— Begin Data shown —
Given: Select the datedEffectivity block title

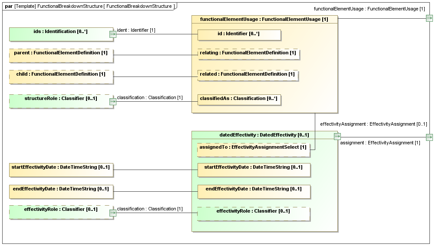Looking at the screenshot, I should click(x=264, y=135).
— End Data shown —
— Begin Data shown —
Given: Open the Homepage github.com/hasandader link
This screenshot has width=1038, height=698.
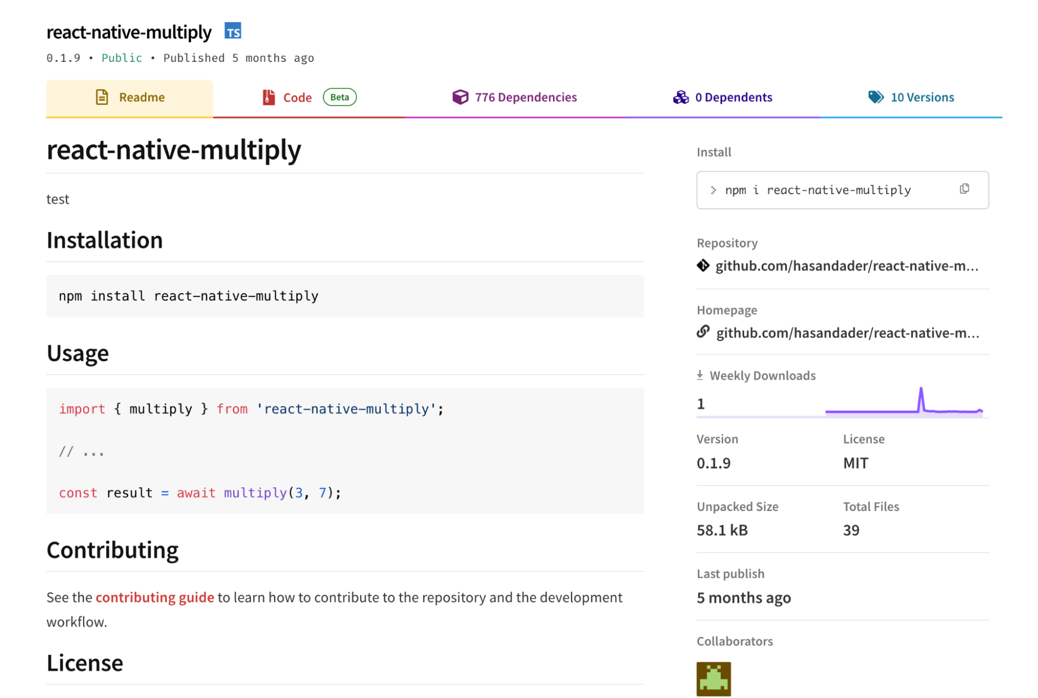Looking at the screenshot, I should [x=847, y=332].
— End Data shown —
— Begin Data shown —
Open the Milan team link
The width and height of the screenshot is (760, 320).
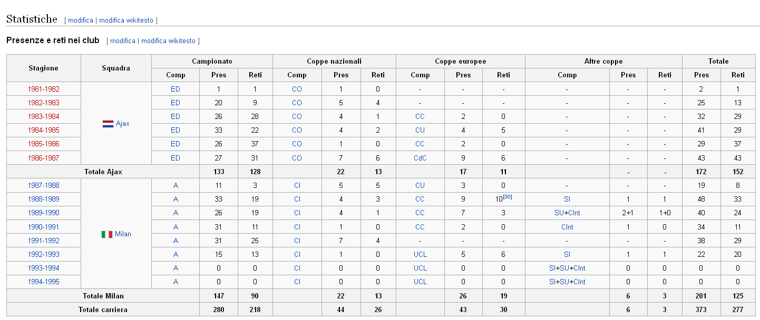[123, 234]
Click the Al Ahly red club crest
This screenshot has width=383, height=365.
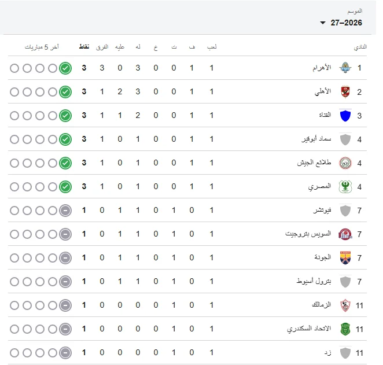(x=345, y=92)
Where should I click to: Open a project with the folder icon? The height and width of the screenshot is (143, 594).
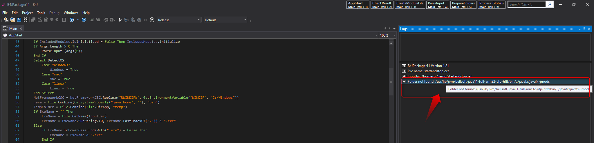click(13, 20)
— End Data shown —
Problem to solve >> Copy each row above that contains the string "link", matching case exactly.

Response to the exercise >>
Given: Open the Homepage github.com/hasandader link
Open the Milan team link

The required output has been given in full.